* **Stored data entries**

Content starts

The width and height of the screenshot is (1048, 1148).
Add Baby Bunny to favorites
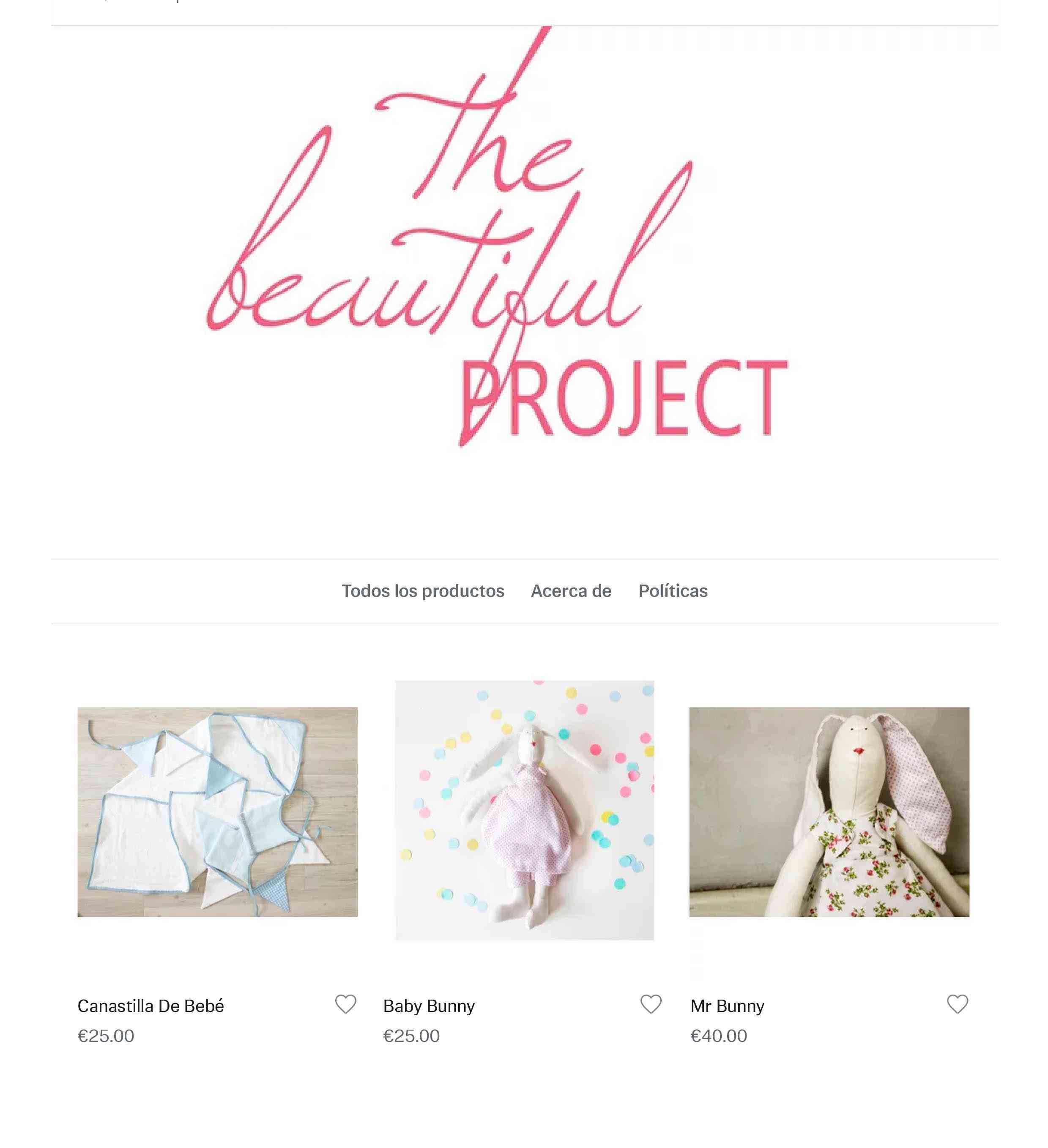651,1004
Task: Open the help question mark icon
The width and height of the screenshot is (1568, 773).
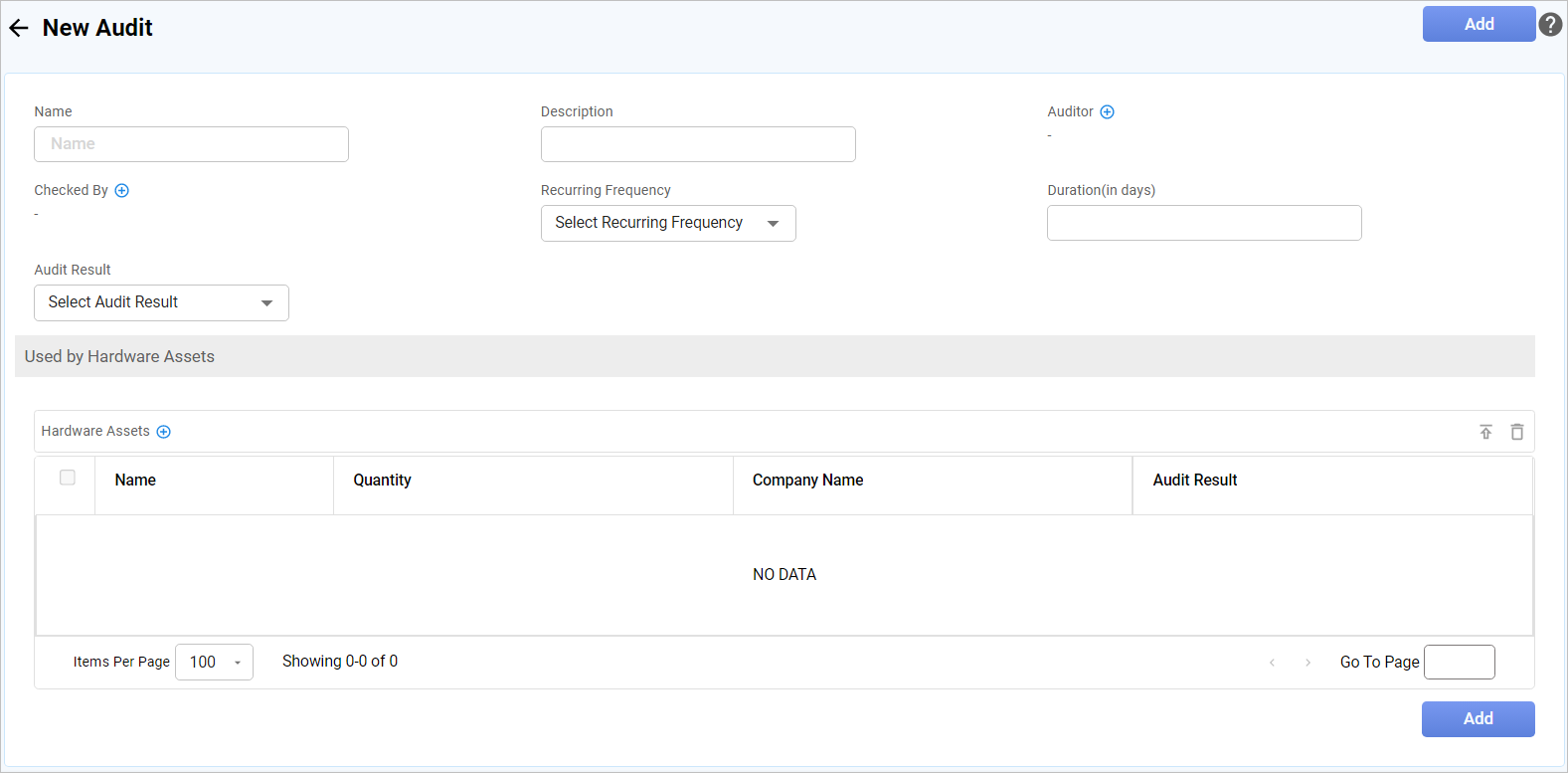Action: [1550, 25]
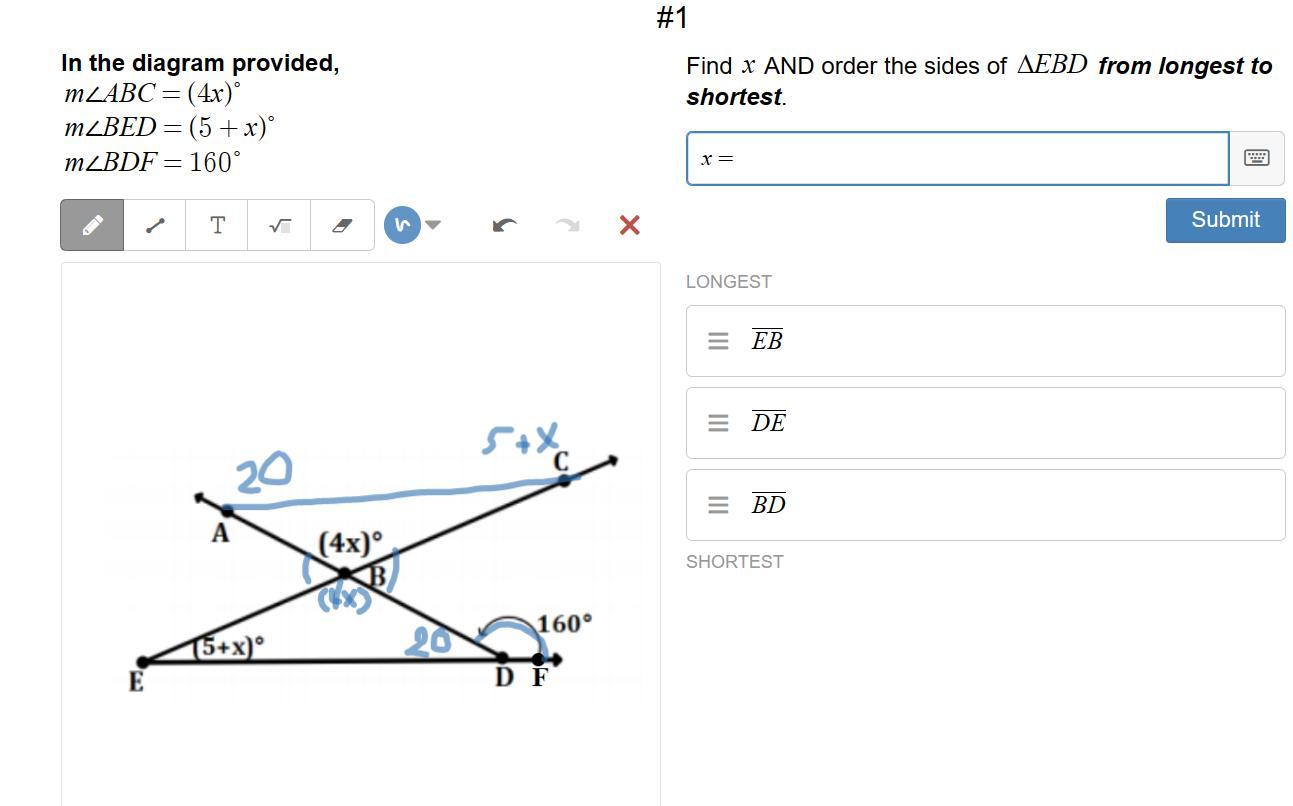Screen dimensions: 1293x806
Task: Select the EB ordering item
Action: pos(985,341)

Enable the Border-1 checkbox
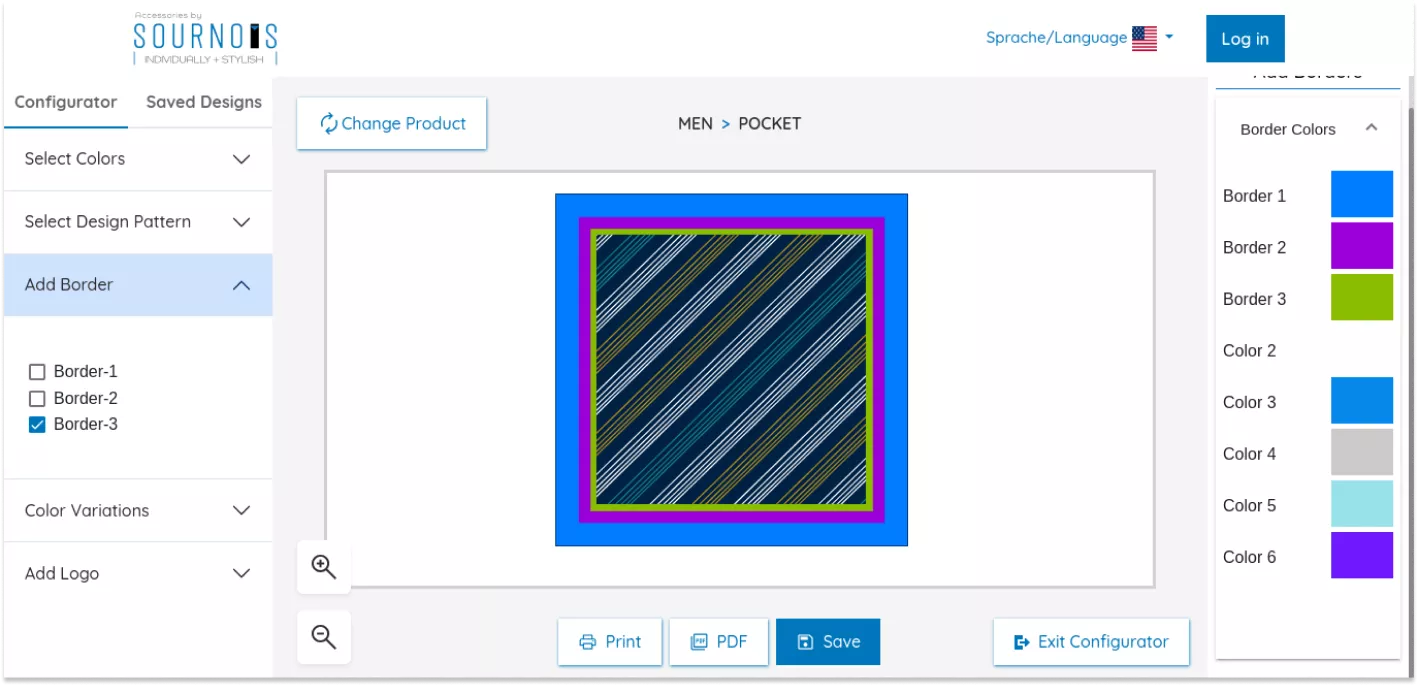[38, 372]
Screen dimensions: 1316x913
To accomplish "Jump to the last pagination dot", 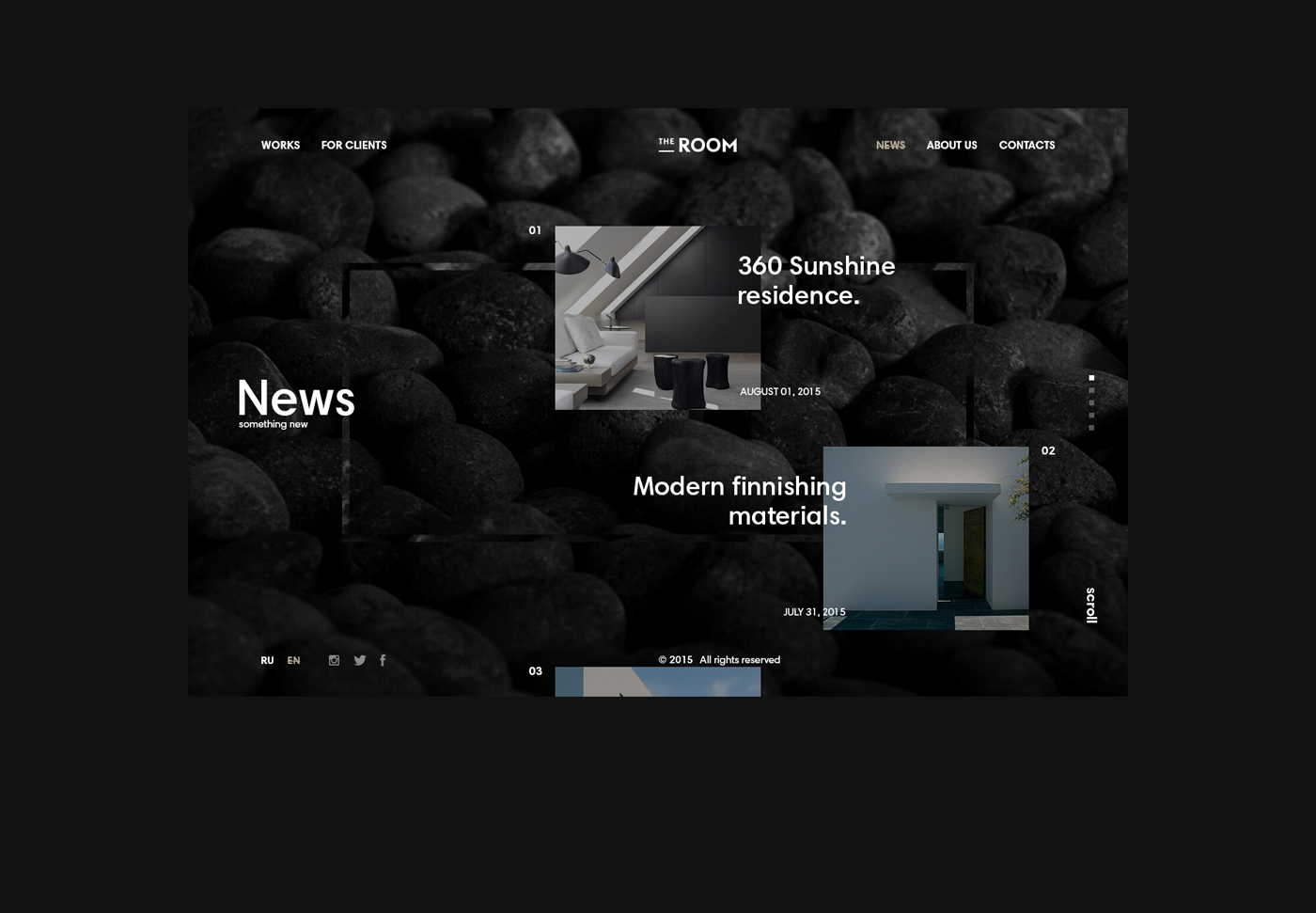I will coord(1091,428).
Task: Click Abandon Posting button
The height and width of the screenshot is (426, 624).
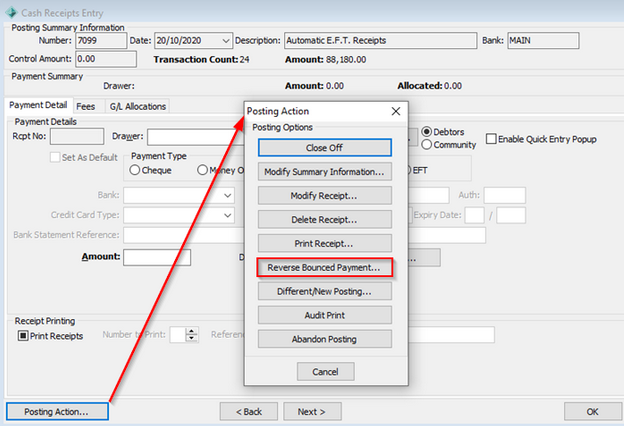Action: click(325, 340)
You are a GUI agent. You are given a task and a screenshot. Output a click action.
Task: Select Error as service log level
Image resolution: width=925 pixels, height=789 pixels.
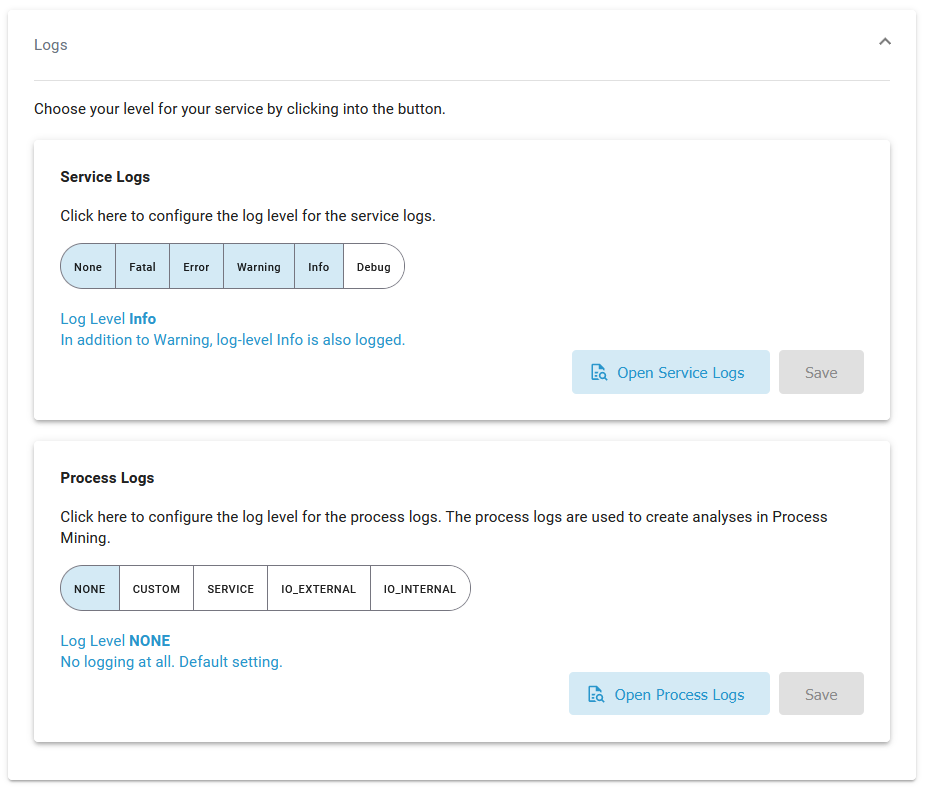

Content ends

* **Task**
Without any pictures, please write out the lines from the one containing "You are a GUI" through the final line of the data, exactly and inclusive of both ends.

* **Response**
You are a GUI agent. You are given a task and a screenshot. Output a click action.
Task: Select Error as service log level
Image resolution: width=925 pixels, height=789 pixels.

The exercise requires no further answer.